Network pharmacology prediction of ZRS treatment for ACI. (A) Results of the GO enrichment analysis. Dot plots show the top 10 terms in the BP, CC and MF categories from the GO analysis; the abscissa corresponds to the number of genes annotated, the ordinate represents the GO term, the size of the dots corresponds to the count of genes annotated in the entry, and the colour of the dots corresponds to the corrected p value. (B) Results of the KEGG enrichment analysis. (C) The herb-chemical composition-core target-disease-key pathway multilevel network.
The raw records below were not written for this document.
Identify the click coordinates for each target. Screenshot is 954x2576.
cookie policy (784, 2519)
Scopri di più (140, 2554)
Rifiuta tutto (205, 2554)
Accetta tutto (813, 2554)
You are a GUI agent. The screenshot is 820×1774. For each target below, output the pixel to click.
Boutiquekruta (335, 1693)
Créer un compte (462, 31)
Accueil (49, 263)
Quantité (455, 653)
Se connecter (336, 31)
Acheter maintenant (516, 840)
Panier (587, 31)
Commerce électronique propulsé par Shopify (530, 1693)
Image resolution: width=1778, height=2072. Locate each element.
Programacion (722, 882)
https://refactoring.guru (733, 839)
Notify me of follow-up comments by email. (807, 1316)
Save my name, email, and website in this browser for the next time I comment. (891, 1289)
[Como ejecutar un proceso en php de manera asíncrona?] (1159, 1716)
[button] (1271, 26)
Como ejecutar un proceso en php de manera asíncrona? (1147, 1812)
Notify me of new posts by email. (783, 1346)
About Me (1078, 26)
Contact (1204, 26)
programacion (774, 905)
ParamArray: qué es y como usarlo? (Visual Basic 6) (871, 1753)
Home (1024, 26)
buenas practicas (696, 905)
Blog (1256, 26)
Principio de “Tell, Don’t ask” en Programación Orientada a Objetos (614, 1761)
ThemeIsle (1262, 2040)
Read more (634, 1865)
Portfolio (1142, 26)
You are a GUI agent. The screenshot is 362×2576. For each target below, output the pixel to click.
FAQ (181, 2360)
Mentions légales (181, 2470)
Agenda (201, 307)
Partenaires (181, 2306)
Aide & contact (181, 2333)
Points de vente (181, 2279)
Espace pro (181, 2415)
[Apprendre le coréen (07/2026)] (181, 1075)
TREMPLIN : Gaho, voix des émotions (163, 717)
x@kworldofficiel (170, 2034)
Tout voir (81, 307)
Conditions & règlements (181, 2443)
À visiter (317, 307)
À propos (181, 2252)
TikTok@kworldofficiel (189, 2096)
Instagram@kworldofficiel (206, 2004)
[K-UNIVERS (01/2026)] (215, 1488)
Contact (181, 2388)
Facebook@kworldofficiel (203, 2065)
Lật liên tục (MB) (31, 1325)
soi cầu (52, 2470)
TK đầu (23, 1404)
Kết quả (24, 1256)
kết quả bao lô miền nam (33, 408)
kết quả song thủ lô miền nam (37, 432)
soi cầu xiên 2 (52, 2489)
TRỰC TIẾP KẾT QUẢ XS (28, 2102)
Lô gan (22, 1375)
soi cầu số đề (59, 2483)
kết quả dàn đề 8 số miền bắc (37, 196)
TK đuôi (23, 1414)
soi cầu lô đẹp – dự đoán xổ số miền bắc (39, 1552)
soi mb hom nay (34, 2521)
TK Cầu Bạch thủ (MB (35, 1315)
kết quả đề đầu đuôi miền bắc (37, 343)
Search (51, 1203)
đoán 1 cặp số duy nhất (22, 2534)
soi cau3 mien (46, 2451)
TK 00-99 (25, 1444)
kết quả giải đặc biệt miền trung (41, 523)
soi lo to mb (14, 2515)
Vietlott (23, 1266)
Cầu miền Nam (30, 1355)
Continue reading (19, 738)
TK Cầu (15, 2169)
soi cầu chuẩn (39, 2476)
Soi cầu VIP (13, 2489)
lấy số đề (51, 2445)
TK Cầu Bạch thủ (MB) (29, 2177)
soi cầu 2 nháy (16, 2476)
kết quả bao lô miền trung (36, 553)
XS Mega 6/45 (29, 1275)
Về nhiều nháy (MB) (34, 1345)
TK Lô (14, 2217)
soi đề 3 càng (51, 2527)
Purple represents the herb, blue represents the active ingredient of the herb, yellow represents the target of ZRS acting on the disease, green represents the top 20 most significant pathways, and red represents the disease, namely, acute cerebral infarction.

Figure 5.

Molecular docking between core targets and active ingredients. (A) Heat map of binding energy between five core targets and top four active ingredients by molecular docking. (B) Four conformation examples of some core compounds and key targets. (A) Luteolin – AKT1, (B) ent-Epicatechin – AKT1, (C) (–)-catechin – AKT1 and (D) quercetin – AKT1.

Figure 6.

Effects of ZRS on the AGE-RAGE signalling pathway and downstream inflammatory cytokine activation after ACI. (A) Serum AGE levels measured using ELISA. (B) Representative images of RAGE and p65 levels detected using Western blotting. (C, D) The greyscale results for RAGE and P65 (/β-actin) levels. (E, F) Representative images of IHC staining for RAGE and p65 (×40; the arrow identifies a positive cell). (G, H) Positive expression of RAGE and P65. (I) Serum levels of MMP-9 detected using an ELISA. (J) Serum levels of IFN-γ detected using an ELISA. Control vs. vehicle, *p < 0.05 and **p < 0.01; ZRS vs. vehicle, ^#p < 0.05 and ^##p < 0.01, n = 6 rats per group, means ± SEM.

Figure 7.

Schematic diagram of the protective effect of ZRS on ischaemic brain tissue by blocking the AGE-RAGE-NF-κB signalling pathway. After ischaemic stroke, AGE levels are increased, and the binding of AGEs to their receptor RAGE activates the NF-κB signalling pathway. NF-κB activation promotes the expression of inflammatory factors such as IFN-γ and MMP-9, thereby exacerbating brain injury. However, ZRS inhibits neuroinflammation and alleviates brain injury by inhibiting the AGE-RAGE-NF-κB signalling pathway after ischaemic stroke.